_Data for this exercise:_
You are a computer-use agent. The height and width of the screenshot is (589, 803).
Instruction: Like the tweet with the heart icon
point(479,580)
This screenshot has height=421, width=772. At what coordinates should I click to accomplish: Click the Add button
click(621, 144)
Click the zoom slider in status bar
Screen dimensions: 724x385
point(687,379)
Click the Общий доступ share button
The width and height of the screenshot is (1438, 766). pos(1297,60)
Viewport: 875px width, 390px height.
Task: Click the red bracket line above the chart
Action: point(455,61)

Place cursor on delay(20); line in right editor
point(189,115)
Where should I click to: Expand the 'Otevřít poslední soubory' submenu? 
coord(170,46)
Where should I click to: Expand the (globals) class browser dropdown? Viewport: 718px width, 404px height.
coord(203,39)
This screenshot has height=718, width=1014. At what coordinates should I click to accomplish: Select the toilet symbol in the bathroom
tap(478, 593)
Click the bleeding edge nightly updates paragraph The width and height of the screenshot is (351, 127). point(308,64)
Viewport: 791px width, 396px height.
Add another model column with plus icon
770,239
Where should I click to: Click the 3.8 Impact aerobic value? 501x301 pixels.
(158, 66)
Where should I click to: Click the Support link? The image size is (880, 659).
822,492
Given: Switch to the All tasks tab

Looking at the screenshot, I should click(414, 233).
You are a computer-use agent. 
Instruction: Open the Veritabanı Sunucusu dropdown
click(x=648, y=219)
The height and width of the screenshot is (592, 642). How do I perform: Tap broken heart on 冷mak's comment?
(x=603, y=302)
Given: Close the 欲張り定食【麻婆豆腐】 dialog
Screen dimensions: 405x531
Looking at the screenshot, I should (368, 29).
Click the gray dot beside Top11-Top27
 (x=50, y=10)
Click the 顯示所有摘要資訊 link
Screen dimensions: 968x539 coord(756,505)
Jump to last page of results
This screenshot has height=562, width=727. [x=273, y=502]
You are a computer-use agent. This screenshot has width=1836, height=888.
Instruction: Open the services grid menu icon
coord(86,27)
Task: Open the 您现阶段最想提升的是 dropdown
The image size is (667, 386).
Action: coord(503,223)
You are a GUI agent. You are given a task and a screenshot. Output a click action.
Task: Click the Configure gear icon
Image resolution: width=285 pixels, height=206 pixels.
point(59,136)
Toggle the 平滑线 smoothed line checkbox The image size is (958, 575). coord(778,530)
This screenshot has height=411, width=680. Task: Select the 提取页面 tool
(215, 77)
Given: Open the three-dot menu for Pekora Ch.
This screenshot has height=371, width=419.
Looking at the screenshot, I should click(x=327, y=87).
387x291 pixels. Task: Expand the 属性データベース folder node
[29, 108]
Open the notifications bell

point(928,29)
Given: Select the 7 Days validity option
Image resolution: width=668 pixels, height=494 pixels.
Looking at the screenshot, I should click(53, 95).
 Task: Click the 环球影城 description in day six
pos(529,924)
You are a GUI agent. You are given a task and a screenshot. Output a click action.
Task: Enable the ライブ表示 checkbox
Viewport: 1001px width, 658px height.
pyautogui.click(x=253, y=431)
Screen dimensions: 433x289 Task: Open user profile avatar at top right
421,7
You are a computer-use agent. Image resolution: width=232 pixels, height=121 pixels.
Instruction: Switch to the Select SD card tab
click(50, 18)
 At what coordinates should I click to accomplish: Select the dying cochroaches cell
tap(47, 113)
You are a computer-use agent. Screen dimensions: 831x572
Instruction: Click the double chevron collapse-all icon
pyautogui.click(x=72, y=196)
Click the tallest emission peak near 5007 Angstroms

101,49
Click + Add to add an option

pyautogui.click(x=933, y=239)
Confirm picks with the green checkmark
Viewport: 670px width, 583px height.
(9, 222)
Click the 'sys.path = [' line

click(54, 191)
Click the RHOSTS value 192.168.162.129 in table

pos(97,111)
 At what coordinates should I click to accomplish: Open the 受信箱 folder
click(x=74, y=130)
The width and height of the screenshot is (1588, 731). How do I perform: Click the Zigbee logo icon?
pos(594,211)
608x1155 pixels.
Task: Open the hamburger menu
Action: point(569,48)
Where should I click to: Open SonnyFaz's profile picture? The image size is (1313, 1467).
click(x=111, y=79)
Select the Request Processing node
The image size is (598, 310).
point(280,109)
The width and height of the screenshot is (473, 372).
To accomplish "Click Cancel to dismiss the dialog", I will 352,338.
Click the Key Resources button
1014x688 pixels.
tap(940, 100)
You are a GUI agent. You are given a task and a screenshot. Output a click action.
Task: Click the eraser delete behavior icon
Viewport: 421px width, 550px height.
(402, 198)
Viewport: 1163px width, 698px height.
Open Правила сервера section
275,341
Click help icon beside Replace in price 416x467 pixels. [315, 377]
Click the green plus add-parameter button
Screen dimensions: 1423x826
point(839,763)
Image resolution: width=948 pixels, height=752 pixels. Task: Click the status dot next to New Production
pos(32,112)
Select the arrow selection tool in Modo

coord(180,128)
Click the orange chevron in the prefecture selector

_Work instructions:_
Output the whole listing above again, word for word.

_Completed exercise:_
You are a computer-use agent. The height and width of the screenshot is (589, 803).
Instruction: Like the tweet with the heart icon
point(479,580)
This screenshot has height=421, width=772. At what coordinates should I click to accomplish: Click the Add button
click(621, 144)
Click the zoom slider in status bar
Screen dimensions: 724x385
point(687,379)
Click the Общий доступ share button
The width and height of the screenshot is (1438, 766). pos(1297,60)
Viewport: 875px width, 390px height.
Task: Click the red bracket line above the chart
Action: point(455,61)

Place cursor on delay(20); line in right editor
point(189,115)
Where should I click to: Expand the 'Otevřít poslední soubory' submenu? 
coord(170,46)
Where should I click to: Expand the (globals) class browser dropdown? Viewport: 718px width, 404px height.
coord(203,39)
This screenshot has height=718, width=1014. At what coordinates should I click to accomplish: Select the toilet symbol in the bathroom
tap(478, 593)
Click the bleeding edge nightly updates paragraph The width and height of the screenshot is (351, 127). point(308,64)
Viewport: 791px width, 396px height.
Add another model column with plus icon
770,239
Where should I click to: Click the 3.8 Impact aerobic value? 501x301 pixels.
(158, 66)
Where should I click to: Click the Support link? The image size is (880, 659).
822,492
Given: Switch to the All tasks tab

Looking at the screenshot, I should click(414, 233).
You are a computer-use agent. 
Instruction: Open the Veritabanı Sunucusu dropdown
click(x=648, y=219)
The height and width of the screenshot is (592, 642). How do I perform: Tap broken heart on 冷mak's comment?
(x=603, y=302)
Given: Close the 欲張り定食【麻婆豆腐】 dialog
Screen dimensions: 405x531
Looking at the screenshot, I should (368, 29).
Click the gray dot beside Top11-Top27
 (x=50, y=10)
Click the 顯示所有摘要資訊 link
Screen dimensions: 968x539 coord(756,505)
Jump to last page of results
This screenshot has height=562, width=727. [x=273, y=502]
You are a computer-use agent. This screenshot has width=1836, height=888.
Instruction: Open the services grid menu icon
coord(86,27)
Task: Open the 您现阶段最想提升的是 dropdown
The image size is (667, 386).
Action: coord(503,223)
You are a GUI agent. You are given a task and a screenshot. Output a click action.
Task: Click the Configure gear icon
Image resolution: width=285 pixels, height=206 pixels.
point(59,136)
Toggle the 平滑线 smoothed line checkbox The image size is (958, 575). coord(778,530)
This screenshot has height=411, width=680. Task: Select the 提取页面 tool
(215, 77)
Given: Open the three-dot menu for Pekora Ch.
This screenshot has height=371, width=419.
Looking at the screenshot, I should click(x=327, y=87).
387x291 pixels. Task: Expand the 属性データベース folder node
[29, 108]
Open the notifications bell

point(928,29)
Given: Select the 7 Days validity option
Image resolution: width=668 pixels, height=494 pixels.
Looking at the screenshot, I should click(53, 95).
 Task: Click the 环球影城 description in day six
pos(529,924)
You are a GUI agent. You are given a task and a screenshot. Output a click action.
Task: Enable the ライブ表示 checkbox
Viewport: 1001px width, 658px height.
pyautogui.click(x=253, y=431)
Screen dimensions: 433x289 Task: Open user profile avatar at top right
421,7
You are a computer-use agent. Image resolution: width=232 pixels, height=121 pixels.
Instruction: Switch to the Select SD card tab
click(50, 18)
 At what coordinates should I click to accomplish: Select the dying cochroaches cell
tap(47, 113)
You are a computer-use agent. Screen dimensions: 831x572
Instruction: Click the double chevron collapse-all icon
pyautogui.click(x=72, y=196)
Click the tallest emission peak near 5007 Angstroms

101,49
Click + Add to add an option

pyautogui.click(x=933, y=239)
Confirm picks with the green checkmark
Viewport: 670px width, 583px height.
(9, 222)
Click the 'sys.path = [' line

click(54, 191)
Click the RHOSTS value 192.168.162.129 in table

pos(97,111)
 At what coordinates should I click to accomplish: Open the 受信箱 folder
click(x=74, y=130)
The width and height of the screenshot is (1588, 731). How do I perform: Click the Zigbee logo icon?
pos(594,211)
608x1155 pixels.
Task: Open the hamburger menu
Action: point(569,48)
Where should I click to: Open SonnyFaz's profile picture? The image size is (1313, 1467).
click(x=111, y=79)
Select the Request Processing node
The image size is (598, 310).
point(280,109)
The width and height of the screenshot is (473, 372).
To accomplish "Click Cancel to dismiss the dialog", I will 352,338.
Click the Key Resources button
1014x688 pixels.
tap(940, 100)
You are a GUI agent. You are given a task and a screenshot. Output a click action.
Task: Click the eraser delete behavior icon
Viewport: 421px width, 550px height.
(402, 198)
Viewport: 1163px width, 698px height.
Open Правила сервера section
275,341
Click help icon beside Replace in price 416x467 pixels. [315, 377]
Click the green plus add-parameter button
Screen dimensions: 1423x826
point(839,763)
Image resolution: width=948 pixels, height=752 pixels. Task: Click the status dot next to New Production
pos(32,112)
Select the arrow selection tool in Modo

coord(180,128)
Click the orange chevron in the prefecture selector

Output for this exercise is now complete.